Required work
Your answer should consist of each line from the data below that contains "agent".

Extracted records
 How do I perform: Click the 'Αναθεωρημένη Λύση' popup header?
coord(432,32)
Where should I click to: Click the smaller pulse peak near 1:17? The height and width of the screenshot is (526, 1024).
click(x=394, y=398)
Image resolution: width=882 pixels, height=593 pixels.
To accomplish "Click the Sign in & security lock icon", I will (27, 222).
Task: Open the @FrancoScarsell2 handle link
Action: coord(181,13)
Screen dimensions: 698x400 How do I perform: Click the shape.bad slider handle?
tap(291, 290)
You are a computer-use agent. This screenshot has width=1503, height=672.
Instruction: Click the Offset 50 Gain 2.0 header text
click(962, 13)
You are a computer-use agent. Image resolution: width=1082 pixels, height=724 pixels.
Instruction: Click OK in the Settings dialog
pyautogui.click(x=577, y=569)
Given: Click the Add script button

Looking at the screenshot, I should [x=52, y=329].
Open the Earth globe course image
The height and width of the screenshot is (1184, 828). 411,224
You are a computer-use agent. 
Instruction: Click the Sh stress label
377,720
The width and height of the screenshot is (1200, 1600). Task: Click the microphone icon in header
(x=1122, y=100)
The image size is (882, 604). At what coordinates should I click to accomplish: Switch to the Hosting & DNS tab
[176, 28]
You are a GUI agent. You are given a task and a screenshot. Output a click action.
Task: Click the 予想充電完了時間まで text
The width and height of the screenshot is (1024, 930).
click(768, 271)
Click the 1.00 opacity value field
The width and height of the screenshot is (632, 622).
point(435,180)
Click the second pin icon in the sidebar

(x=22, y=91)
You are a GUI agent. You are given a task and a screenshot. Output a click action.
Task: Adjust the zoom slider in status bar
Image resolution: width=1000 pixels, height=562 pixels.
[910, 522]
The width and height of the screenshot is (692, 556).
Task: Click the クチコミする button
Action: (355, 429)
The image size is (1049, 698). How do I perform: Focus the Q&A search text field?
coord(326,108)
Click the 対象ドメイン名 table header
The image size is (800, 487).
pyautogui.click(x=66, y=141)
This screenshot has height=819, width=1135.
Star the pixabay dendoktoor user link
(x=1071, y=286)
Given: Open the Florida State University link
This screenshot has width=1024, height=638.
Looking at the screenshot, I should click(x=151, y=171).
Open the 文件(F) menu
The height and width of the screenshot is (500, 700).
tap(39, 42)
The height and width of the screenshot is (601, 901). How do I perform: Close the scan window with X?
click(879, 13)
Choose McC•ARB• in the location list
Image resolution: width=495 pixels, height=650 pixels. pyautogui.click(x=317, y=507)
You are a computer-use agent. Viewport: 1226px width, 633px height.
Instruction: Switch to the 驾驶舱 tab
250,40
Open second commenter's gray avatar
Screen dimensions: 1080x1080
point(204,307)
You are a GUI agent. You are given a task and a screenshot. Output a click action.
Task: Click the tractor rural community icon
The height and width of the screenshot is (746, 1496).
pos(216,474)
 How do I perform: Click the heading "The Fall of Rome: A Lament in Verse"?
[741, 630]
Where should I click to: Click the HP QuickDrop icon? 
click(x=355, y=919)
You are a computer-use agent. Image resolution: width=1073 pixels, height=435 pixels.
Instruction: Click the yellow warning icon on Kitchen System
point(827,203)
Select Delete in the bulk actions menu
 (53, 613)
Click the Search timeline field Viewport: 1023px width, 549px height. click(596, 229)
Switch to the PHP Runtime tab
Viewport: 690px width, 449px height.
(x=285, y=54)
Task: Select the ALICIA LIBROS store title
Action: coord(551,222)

Answer space
You are a computer-use agent. This screenshot has width=1503, height=672.
You are a computer-use agent. Image resolution: width=1082 pixels, height=724 pixels.
You are a computer-use agent. 
You are a GUI agent. You are given a task and a screenshot. Output a click action.
You are a GUI agent. You are given a task and a screenshot. Output a click action.
You are a computer-use agent. Viewport: 1226px width, 633px height.
You are a GUI agent. You are given a task and a screenshot. Output a click action.
You are a computer-use agent. Image resolution: width=1073 pixels, height=435 pixels.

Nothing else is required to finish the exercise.